Levodopa, a levorotating isomer of Dopa, is the most effective type of Dopa and is frequently used. But a bigger share of the substance enters the liver and transforms into dopamine, which cannot enter through the hemato-encephalic barrier. To avoid it, the pills are combined with DOPA inhibitors (benserazide, carbidopa). For instance, you can buy Sinemet (Carbidopa + Levodopa formulation).
It diminishes muscle stiffness and postural changes. As for tremor and salivation, the beneficial effect is achieved in around 60%.
The formulation can be combined with central anticholinergic blockers and must not be used along with MAO inhibitors.
When using the formulation possible adverse reactions such as digestive disorder symptoms, low blood tension, arrhythmias, hyperkinesis, etc. can occur.
In individuals below 60–70 years, the use Levodopa is not advised due to the diminishing of its efficacy in long-term therapy.
Treatment of individuals older than 70 years, even in the initial stages, is encouraged to be started with Levodopa, which is explained by lower efficacy of other groups of medicines and more frequent somatic and mental negative reactions at this age.

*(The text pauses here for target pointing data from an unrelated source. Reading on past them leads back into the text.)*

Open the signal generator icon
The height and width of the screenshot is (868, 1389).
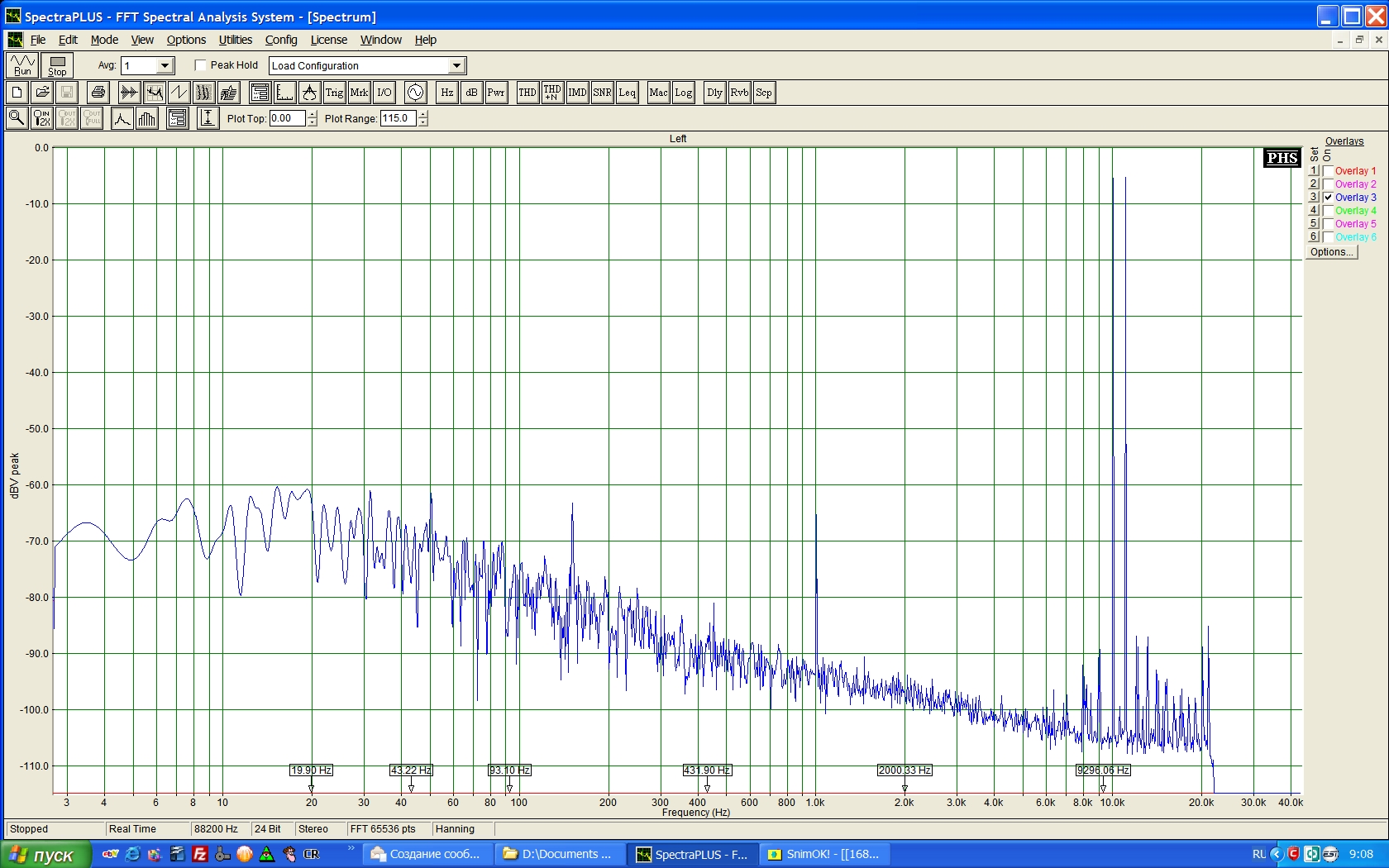pos(415,93)
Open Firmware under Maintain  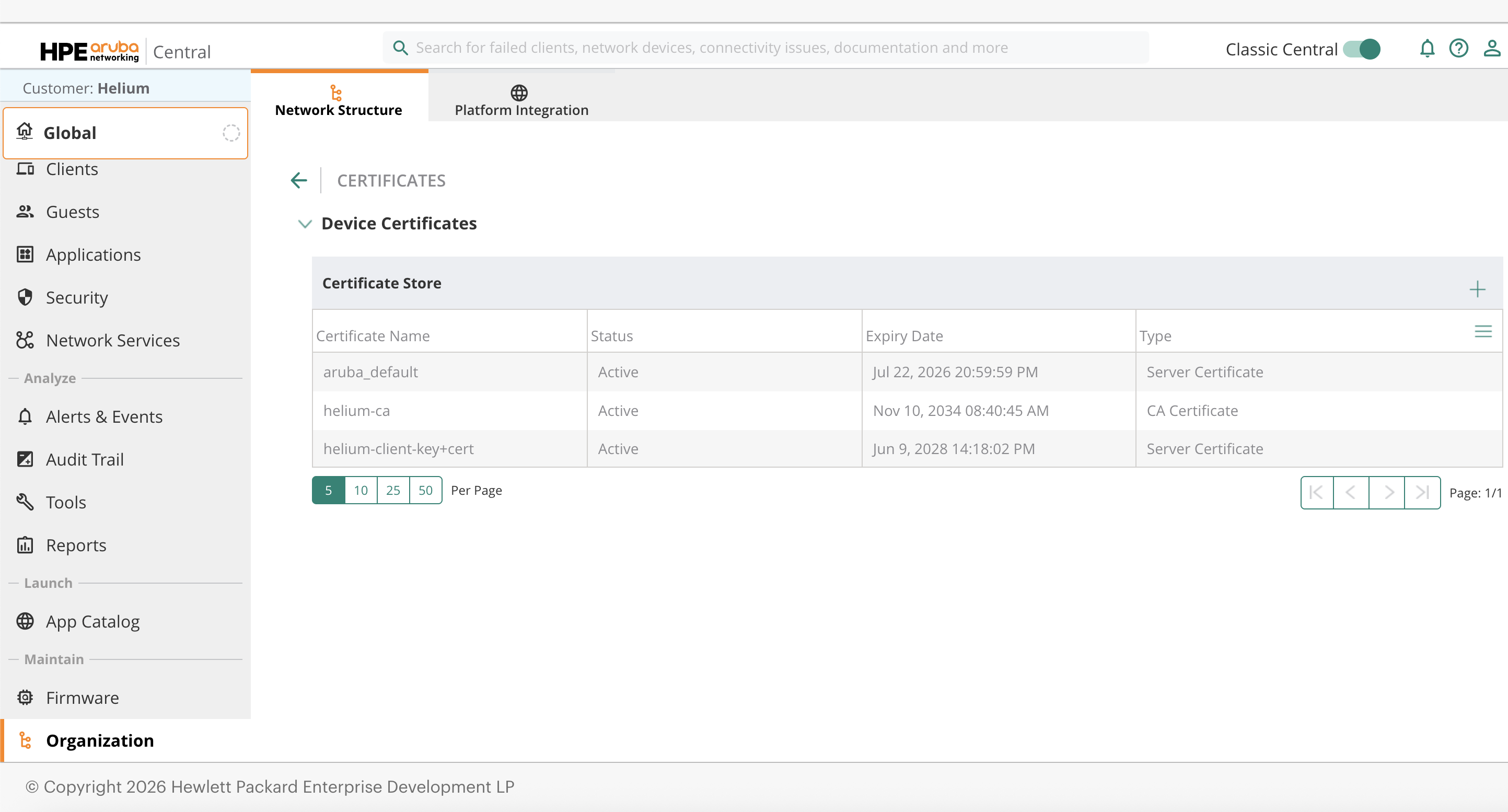click(x=82, y=698)
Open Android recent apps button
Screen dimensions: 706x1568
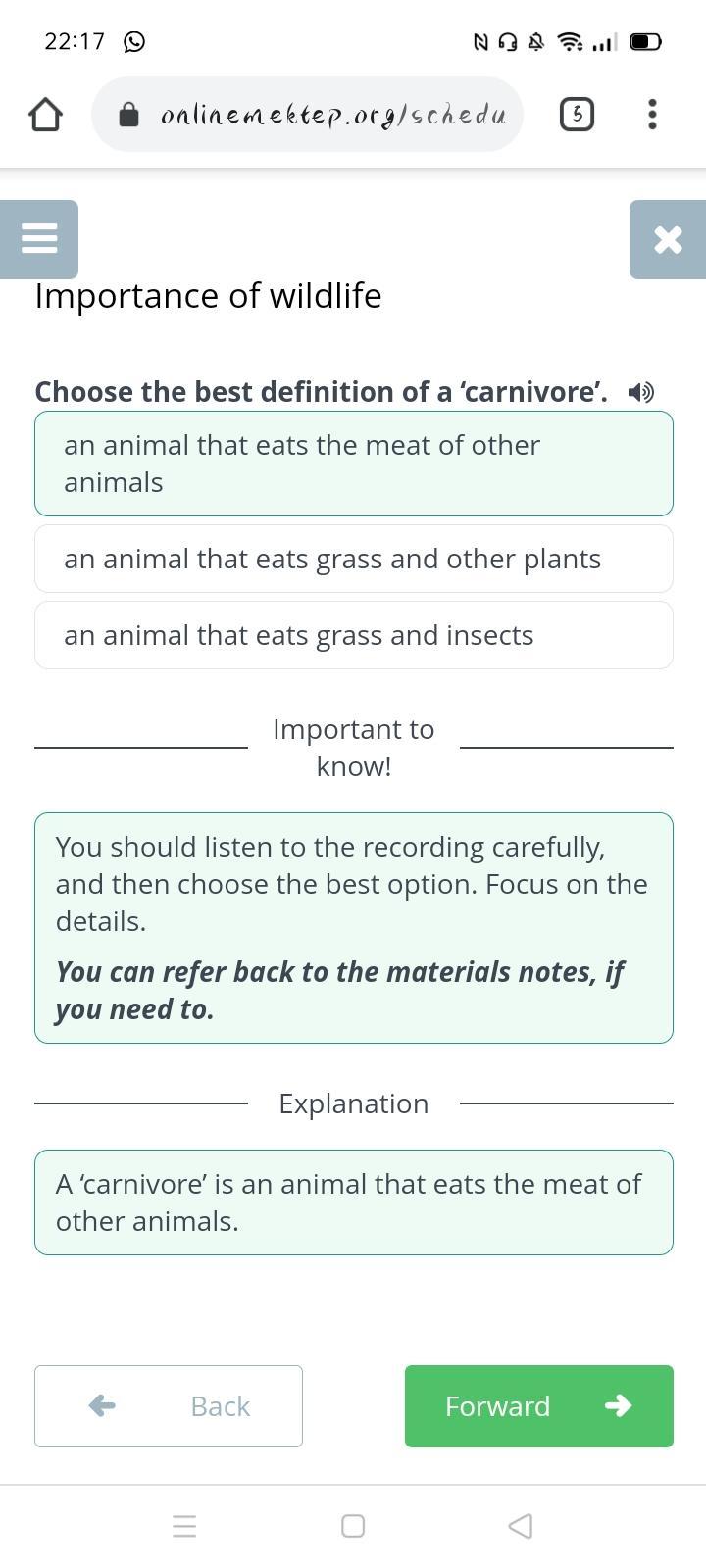tap(184, 1526)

– Dopamine agonists. Dopamine receptor agonists (pergolid, apomorphine, etc.) are also used as the main treatment. The formulations from this group are specific central agonists of dopamine receptors. By imitating the action of dopamine, they have the same pharmacological effects as Levodopa. Compared to Levodopa, they don’t cause as much other movement disorders, but more often provoke other adverse reactions such as edema, sluggishness, hallucinations, nausea, and others.
– MAO inhibitors of type B and catechol-O-methyltransferase.
This group of drugs selectively inhibits the activity of enzymes that break down dopamine. MAO-B inhibitors (for instance, Selegiline) and COMT inhibitors (e.g., entacapone and tolcapone) slow down the steady progression of Parkinson's disease. Pharmacological effects are similar to Levodopa, although their intensity is much lower. They can enhance the effects of Levodopa, without increasing and even reducing its total dose.
– Dopamine reuptake inhibitors.
Indirect dopaminomimetics (amantadine, gludantan) increase the sensitivity of the receptors to the corresponding mediator. These medicines enhance the release of dopamine from presynaptic endings and inhibit its reverse neuronal capture. Drugs in this group cause the same pharmacological effects as Levodopa, that is, they mainly suppress hypokinesia and muscle rigidity, affecting tremor significantly milder.
– Anticholinergics.
The most frequently used medications from the group are trihexyphenidyl (cyclodol), triperiden, biperiden, and tropacin. The use of the formulations is reasonable for the normalization of choline and dopaminergic processes as due to the disease they are impaired so the drugs "align" neurotransmitter interactions. A distinctive feature of central anticholinergics is that they have a greater effect on tremor and less affect rigidity and bradykinesia. Due to their peripheral effect, salivation decreases, to a lesser extent, perspiration and skin greasiness also are reduced.